Is there a requirement to actively monitor the service for possible Iranians? What kind of actions are required specifically to be safe from jail? Is it a requirement to actively block IPs? Spoiler: These things are not specified.
Maybe we should be angry with the US government for the lack of legal certainty provided to its citizens.
However, given that no one in a situation like Gitlab has been prosecuted, maybe their hands are bound after all.
Omission (https://en.wikipedia.org/wiki/Omission_(law)) creates the exact same liabilities. It's not about fishing for accounts.

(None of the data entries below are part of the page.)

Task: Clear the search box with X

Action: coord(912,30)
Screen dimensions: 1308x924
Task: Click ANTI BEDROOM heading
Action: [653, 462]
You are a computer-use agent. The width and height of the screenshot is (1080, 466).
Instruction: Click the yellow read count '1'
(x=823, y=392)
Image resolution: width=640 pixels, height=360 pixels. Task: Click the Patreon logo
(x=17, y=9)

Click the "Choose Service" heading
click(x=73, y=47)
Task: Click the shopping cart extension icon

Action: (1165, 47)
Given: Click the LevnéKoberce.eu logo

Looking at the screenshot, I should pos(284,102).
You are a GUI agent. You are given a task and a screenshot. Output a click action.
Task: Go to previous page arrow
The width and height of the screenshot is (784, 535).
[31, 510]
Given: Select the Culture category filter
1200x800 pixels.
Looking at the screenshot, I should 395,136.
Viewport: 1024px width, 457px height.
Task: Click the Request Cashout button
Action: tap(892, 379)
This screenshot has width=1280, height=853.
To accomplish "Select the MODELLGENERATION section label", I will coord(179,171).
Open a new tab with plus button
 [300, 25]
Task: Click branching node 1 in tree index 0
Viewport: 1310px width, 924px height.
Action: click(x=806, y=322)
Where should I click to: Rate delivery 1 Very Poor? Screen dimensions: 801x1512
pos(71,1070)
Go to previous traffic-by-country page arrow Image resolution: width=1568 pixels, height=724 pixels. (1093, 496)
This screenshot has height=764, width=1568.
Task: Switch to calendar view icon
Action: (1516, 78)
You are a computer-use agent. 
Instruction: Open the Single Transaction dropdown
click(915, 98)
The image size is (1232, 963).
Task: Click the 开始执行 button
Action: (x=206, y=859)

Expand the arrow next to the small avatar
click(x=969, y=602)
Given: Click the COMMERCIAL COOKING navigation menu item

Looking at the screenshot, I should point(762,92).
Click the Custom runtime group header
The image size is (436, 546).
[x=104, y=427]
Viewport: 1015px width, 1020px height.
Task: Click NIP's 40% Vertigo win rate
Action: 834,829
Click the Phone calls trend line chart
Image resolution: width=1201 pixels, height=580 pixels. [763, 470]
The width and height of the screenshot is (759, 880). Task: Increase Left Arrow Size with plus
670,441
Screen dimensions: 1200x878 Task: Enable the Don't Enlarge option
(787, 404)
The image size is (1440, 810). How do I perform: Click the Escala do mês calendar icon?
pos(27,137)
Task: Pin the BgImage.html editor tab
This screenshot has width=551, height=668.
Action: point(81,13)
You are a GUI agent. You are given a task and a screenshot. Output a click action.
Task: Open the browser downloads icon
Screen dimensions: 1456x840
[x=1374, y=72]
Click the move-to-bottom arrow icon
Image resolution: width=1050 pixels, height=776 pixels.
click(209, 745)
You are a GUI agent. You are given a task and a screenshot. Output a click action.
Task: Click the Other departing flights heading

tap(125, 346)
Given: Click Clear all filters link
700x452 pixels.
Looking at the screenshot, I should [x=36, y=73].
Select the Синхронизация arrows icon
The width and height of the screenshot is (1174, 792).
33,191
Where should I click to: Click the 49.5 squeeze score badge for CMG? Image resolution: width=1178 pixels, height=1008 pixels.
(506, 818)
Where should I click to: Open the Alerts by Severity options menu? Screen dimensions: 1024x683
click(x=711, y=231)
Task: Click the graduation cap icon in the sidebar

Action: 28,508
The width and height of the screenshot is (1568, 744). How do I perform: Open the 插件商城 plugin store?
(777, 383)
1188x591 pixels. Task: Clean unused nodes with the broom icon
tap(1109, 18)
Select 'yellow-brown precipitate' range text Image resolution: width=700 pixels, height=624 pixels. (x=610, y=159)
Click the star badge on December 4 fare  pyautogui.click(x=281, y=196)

Just because you're not being prosecuted, doesn't meant that you don't need to comply with law. For a large company like GitLab is a fiduciary responsibility to do this whether or not they have the federal government telling them to do it at the current time.
> ... sanctions and export control laws tend to be fairly strict, and penalties for knowing non-compliance are harsh, including the possibility of jail time.
Yeah, no kidding. It's not even "knowing non-compliance", though -- although that's almost certainly worse.
To illustrate this with an example that most HN readers will easily understand (and which some might even be affected by):
The Office of Foreign Assets Control (OFAC) of the Department of the Treasury recently issued an advisory [0,1] to "alert" U.S. companies of the potential risks of "facilitating" ransomware payments.
The TL;DR is that "U.S. persons, wherever located" are subject to heavy civil penalties -- under "strict liability" -- if you "facilitate" a payment from a ransomware victim that ultimately ends up going to an "entity" that's in one of the embargoed/sanctioned countries (Iran, North Korea, Syria, Crimea, Cuba, ...) or on OFAC's "Specially Designated Nationals and Blocked Persons List".
"Strict Liability", by the way, means that you're still liable and subject to penalties even if you "did not know or have reason to know".
"Oh, really? Oh, well, that's too bad. You're still liable, pay up!"
Finally, think about how broadly the vague term "facilitate" might possibly be interpreted (especially by the U.S. Government!) There's belief in some infosec circles that this even means that, for example, a consultant who told a ransomware victim, "yeah, you should probably pay if you want your data back" might be considered liable.
Not in an era when information is the most valuable commodity. Just look at the discrepancy in patent treatment been the US and China: openness on our part can still go unrequited and be taken advantage of. No matter what we give a sanctioned county free access to, they can just bend it to their own will.
In order to obtain patent protection, you have to make public the details of your invention, so "open" in the sense that the information is available, and vulnerable thereby to foreign manufacturers who don't respect the patent.
That’s getting off-topic: U.S. law currently requires this. Whether or not you agree with that policy, the question is whether GitLab should knowingly break that law, incurring potentially significantly or even ruinous impact to their business, until the law is changed or should they comply while working with their representatives to change the laws? That’s a lot of risk to ask a company to take on for something which doesn’t benefit Iranians that much.
The thing about the law is, it's not the company that suffers but employees can and will be thrown in jail. Executives aren't going to stick their necks out.
There’s heated debate whether companies have to be political or not. Even whether it’s in principle possible to not be political. If someone thinks all companies should have political stance, then “silence is violence”, even worse, since gitlab is complying. US sanctions against Iran aren’t universally supported even by US satellites, and some would say are immoral. So time for some activism?
Anyone on earth with access to the internet in non-sanctioned and non-sanctioning IP ranges could set up a mirror to help Iranians and other sanction victims. Private repos might be a little more difficult to handle, but still possible. Like the "Great Firewall", USA's petty totalitarianism can be routed around if people care to do so.
This happened because of US sanctions[0].